Saved entries
##########

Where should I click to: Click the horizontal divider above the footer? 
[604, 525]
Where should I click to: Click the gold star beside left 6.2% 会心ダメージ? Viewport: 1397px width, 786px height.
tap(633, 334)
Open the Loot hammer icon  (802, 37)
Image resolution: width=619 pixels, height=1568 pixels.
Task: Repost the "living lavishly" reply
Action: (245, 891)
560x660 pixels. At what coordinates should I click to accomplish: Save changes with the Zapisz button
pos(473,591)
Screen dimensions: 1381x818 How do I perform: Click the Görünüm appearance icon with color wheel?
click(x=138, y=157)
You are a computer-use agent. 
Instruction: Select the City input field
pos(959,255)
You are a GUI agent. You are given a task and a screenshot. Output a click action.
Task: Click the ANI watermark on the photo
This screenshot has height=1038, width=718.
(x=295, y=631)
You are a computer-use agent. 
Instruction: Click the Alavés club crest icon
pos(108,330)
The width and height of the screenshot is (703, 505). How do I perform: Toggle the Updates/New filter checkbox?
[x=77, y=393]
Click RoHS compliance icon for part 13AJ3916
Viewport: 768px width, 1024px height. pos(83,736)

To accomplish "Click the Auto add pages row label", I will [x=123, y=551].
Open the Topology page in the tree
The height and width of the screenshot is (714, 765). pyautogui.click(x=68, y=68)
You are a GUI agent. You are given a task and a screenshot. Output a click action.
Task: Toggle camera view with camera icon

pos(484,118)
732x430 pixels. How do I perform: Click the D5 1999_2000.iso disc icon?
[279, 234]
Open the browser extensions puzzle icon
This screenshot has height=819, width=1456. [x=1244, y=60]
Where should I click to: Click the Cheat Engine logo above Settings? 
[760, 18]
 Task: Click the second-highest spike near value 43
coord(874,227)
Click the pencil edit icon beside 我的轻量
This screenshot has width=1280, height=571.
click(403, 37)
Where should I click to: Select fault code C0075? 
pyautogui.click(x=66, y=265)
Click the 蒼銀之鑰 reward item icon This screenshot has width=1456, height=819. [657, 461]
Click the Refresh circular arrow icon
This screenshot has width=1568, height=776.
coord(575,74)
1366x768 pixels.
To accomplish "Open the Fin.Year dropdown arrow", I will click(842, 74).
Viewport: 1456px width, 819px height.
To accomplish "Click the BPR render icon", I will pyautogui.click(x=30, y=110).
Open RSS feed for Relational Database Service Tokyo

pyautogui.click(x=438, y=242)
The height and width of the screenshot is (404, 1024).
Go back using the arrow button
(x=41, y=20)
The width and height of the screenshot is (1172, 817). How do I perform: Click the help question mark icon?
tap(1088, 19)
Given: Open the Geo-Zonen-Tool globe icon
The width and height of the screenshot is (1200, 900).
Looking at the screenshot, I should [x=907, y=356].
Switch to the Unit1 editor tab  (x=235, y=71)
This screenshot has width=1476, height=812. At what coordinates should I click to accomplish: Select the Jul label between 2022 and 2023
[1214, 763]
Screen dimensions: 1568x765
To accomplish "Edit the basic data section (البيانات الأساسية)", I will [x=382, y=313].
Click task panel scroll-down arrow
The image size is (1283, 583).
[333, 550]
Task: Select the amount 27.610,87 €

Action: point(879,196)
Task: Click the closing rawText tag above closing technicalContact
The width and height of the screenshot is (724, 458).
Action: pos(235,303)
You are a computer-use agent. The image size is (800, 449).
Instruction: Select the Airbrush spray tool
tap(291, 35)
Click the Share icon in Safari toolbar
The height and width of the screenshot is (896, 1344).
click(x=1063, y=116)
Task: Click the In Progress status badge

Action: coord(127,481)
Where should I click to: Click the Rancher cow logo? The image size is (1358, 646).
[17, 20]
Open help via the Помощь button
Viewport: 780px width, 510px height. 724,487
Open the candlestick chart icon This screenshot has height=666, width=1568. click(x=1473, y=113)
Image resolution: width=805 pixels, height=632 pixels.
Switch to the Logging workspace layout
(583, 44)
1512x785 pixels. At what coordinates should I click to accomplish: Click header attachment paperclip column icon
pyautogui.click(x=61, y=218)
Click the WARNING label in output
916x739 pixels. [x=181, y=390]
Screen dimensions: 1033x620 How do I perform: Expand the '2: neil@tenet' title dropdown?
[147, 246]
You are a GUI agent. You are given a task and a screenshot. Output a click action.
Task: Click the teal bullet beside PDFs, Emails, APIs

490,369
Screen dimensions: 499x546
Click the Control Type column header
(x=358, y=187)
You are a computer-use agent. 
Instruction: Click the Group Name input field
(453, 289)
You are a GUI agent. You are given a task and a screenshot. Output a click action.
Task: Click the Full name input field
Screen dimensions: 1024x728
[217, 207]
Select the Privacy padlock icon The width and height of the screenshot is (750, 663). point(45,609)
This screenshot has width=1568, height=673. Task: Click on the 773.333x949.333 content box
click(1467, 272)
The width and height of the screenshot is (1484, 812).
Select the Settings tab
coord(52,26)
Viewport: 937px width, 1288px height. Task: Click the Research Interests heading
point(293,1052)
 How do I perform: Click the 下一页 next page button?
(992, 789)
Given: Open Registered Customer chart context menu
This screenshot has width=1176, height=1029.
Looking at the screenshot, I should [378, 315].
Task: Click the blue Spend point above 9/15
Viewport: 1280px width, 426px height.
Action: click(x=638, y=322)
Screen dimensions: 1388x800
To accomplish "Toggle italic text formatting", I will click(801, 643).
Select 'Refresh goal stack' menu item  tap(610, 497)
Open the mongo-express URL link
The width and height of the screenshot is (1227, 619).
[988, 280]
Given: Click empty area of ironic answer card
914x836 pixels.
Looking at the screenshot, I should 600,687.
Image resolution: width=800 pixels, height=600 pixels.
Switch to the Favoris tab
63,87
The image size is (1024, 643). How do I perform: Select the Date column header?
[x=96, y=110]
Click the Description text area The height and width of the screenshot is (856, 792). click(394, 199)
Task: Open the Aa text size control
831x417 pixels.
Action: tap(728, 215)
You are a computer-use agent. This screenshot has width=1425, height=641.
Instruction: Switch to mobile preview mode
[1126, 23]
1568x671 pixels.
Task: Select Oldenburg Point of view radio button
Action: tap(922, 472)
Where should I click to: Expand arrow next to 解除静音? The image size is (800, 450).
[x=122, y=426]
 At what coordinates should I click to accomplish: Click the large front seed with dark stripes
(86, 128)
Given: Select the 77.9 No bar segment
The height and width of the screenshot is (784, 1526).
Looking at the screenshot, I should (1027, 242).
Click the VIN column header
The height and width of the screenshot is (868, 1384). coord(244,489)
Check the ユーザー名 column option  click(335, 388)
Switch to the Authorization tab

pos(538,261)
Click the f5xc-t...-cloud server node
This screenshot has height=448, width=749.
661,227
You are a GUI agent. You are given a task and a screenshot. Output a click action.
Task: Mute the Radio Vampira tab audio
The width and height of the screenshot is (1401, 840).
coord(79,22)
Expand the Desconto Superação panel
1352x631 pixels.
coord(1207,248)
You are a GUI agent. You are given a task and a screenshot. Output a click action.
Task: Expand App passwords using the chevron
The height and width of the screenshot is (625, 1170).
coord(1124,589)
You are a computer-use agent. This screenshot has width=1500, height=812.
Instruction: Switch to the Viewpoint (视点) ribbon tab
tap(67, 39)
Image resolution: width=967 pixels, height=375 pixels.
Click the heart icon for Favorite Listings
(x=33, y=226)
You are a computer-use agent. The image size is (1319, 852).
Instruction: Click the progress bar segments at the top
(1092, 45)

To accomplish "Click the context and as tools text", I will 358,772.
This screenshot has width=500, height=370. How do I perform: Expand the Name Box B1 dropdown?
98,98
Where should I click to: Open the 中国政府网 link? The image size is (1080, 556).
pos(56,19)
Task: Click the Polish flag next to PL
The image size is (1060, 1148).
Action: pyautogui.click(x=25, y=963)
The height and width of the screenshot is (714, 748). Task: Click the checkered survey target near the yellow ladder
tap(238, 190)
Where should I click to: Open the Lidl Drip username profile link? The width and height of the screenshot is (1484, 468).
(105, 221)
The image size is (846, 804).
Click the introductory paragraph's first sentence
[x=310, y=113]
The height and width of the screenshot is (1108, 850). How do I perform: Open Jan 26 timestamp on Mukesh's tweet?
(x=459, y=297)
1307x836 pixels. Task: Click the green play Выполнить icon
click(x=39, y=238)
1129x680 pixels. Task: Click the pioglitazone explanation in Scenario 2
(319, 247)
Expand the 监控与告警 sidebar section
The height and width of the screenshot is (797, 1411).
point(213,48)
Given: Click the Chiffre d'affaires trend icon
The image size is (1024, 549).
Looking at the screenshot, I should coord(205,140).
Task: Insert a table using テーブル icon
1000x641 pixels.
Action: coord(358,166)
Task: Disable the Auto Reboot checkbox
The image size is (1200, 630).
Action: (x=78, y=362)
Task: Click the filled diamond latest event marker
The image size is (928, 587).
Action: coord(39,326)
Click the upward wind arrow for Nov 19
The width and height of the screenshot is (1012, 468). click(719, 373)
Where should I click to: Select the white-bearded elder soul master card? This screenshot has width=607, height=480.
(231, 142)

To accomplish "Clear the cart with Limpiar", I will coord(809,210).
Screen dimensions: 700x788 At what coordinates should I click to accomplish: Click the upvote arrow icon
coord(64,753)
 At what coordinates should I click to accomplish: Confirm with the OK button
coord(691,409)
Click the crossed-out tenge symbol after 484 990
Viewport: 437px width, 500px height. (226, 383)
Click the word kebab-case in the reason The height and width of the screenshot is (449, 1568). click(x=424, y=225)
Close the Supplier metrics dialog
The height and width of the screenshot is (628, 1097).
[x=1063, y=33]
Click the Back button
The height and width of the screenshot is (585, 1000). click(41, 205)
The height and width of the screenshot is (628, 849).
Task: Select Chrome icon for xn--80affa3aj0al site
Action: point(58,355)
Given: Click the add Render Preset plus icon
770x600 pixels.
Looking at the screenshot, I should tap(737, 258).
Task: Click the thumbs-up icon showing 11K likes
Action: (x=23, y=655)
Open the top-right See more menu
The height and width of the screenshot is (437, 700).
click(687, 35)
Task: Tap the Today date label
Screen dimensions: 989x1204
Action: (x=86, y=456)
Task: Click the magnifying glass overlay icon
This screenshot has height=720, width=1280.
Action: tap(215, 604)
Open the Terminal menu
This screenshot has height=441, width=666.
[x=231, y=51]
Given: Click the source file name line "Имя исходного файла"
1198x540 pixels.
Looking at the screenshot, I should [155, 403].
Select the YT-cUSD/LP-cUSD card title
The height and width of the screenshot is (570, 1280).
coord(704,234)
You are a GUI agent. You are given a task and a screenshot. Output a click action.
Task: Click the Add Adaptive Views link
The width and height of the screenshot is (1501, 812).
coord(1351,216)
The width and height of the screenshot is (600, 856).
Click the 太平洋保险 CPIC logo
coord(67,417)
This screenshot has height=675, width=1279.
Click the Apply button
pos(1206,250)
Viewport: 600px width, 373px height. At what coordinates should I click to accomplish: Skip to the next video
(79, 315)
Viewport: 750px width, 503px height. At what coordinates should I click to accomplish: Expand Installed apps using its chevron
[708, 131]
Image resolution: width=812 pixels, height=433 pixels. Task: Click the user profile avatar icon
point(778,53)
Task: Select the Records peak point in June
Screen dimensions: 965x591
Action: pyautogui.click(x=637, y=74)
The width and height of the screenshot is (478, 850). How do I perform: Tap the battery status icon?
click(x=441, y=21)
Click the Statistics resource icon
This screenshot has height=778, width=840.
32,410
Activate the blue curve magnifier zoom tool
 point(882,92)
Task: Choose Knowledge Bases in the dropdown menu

##########

ACTION ITEM
Write out exactly the lines of the entries above that run from the line containing "Activate the blue curve magnifier zoom tool" through the last line, including both.

RESULT OF THE EXERCISE
Activate the blue curve magnifier zoom tool
 point(882,92)
Task: Choose Knowledge Bases in the dropdown menu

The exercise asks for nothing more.